AuthorHiggins, Matthew

INTRODUCTION I. Shelby County mo Recent Proposals for Disclosure A. Shelby County and the Legislative Response B. The Case for Reporting Requirements for Voting Changes II. Sustained Vulnerability of LEP Voters and Current Legal Protections A. Reauthorization of Section 203 and the Law's Vague Standards B. Section 203 as a Partial Solution to LEP Voters' Low Participation Rates and Sustained Vulnerability C. A Confusing Legal Standard and Widespread Misperceptions Largely Contribute to Jurisdictions ' High Rates of Noncompliance with Section 203 D. The Infrequency of Enforcement Likely Contributes to the Compliance Gap III. Proposing and Defending Reporting Requirements for Section 203 A. Mechanics of Disclosure in the Section 203 Context B. Reporting Requirements Will Increase Section 203 Compliance Primarily by Correcting Confusion Among Election Officials C. Reporting Requirements Will Enhance the Effectiveness of Poll Watching, Place Informal Pressure on Election Officials, and Ease Section 203's Litigation Burden 1. More efficient and effective poll watching 2. Easing section 203's litigation burden D. Exploring Alternative Proposals and Counterpoints: The Virtue of Embracing Slight Modifications to Spur Compliance and Focusing on the Imperative of Universal Enforcement of Voting Laws E. Applying the "Current Needs" Standard Introduced in Shelby County, Section 203 and This Plan Are Likely Constitutional CONCLUSION INTRODUCTION

To state it mildly, Shelby County v. Holder (1) was a significant decision. The merits of the opinion are perhaps debatable, (2) but the final result is not. By ruling section 4 of the Voting Rights Act (VRA) unconstitutional, the decision effectively transformed the "heart of the Voting Rights Act" (3)--section 5--into a "nullity." (4)

The response from various commentators and legislators alike was immediate and in some cases powerful. (5) Indeed, Congress has demonstrated at least the limited capacity to foster bipartisan support and craft a compromise bill to "restore the protections of the Voting Rights Act." (6) Many proposals attempt to reinfuse legal force into section 5 "preclearance"--that is, to devise a remedy that once again requires high-risk jurisdictions to receive approval from the federal government before changing their voting laws. (7)

Other proposals, however, are more novel. Among them is the plan to create a nationwide disclosure requirement, mandating that jurisdictions publicly disclose certain prospective changes to their voting laws before those changes take effect. One of the proposal's animating rationales is to identify and ideally prevent violations before such laws jeopardize important voting rights. Upfront, complete, and accessible information will decrease the plaintiffs' burden in identifying and challenging discriminatory voting practices and, in theory, will deter bad actors from passing such laws at the outset. This proposal was most recently articulated by Samuel Issacharoff, (8) and a version of it has been substantially incorporated into the multifaceted voting rights bill currently before Congress. (9)

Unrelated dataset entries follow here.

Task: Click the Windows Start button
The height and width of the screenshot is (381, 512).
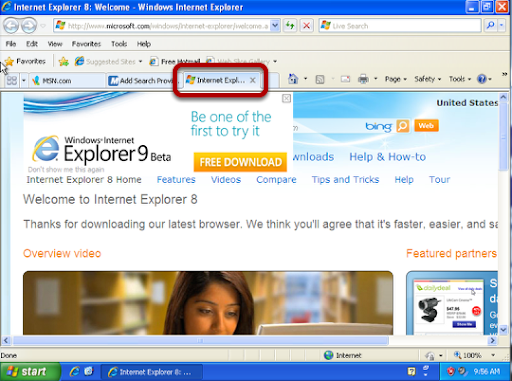Action: click(x=30, y=372)
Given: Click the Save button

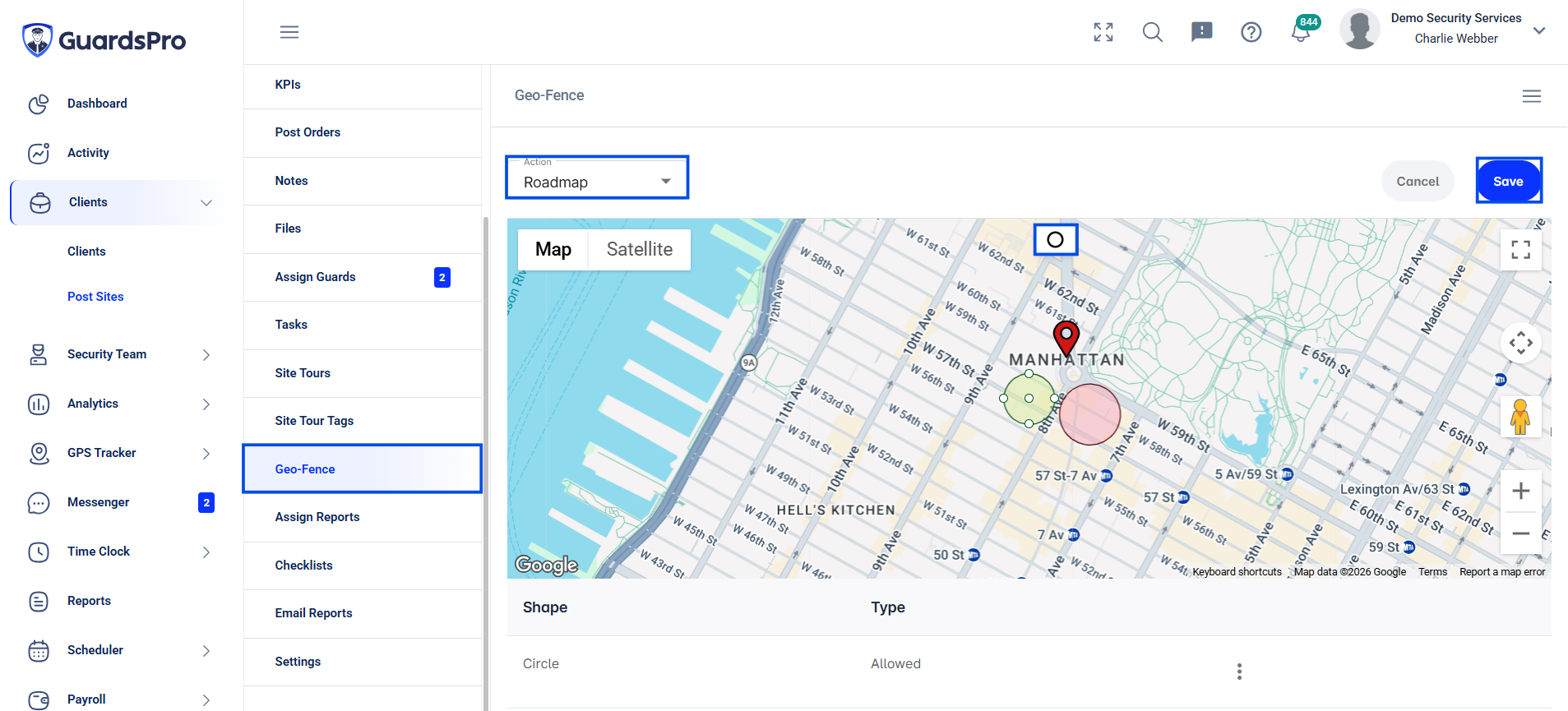Looking at the screenshot, I should point(1508,181).
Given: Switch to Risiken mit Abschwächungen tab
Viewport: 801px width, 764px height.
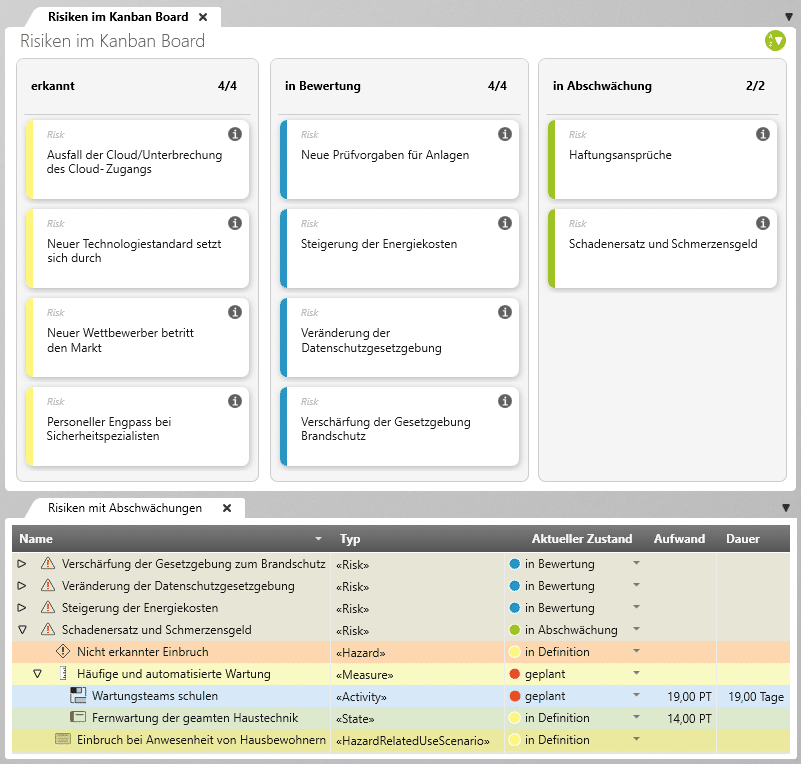Looking at the screenshot, I should tap(124, 508).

As commentators and Congress each turn their attention to refining the "two distinct structures" (10) of the VRA--section 2 and section 5--one of the most pressing voting rights issues of our time goes largely unaddressed: limited English proficient (LEP) voters continue to face obstacles as federal voting laws designed to enhance their participation remain critically underenforced. Section 203 of the VRA guarantees oral and written language assistance to certain

tain voters "unable to speak or understand English adequately enough to participate in the electoral process." (11) Unfortunately, compliance with this provision is unacceptably low. Although the compliance rates have not been widely studied, one examination suggested that forty percent of section (203) covered (12) jurisdictions fail to provide written and oral language assistance to LEP voters, (13) as is required by law. Moreover, even for those jurisdictions that do provide the requisite accommodations, the quality of assistance varies tremendously. (14)

Unlike section 2, which forbids states and localities from passing voting laws with a racially discriminatory effect, (15) section 203 creates and imposes affirmative duties. Section 203 applies only to Spanish, Asian languages, and Native American and Alaska Native languages, (16) and is governed by a coverage formula that is updated every five years. (17) If coverage is triggered in a state or jurisdiction, election officials must then administer bilingual elections. (18) All written election materials, such as ballots, voter registration materials, and ballot instructions, must be translated, and oral assistance must be available to voters in the appropriate languages. (19)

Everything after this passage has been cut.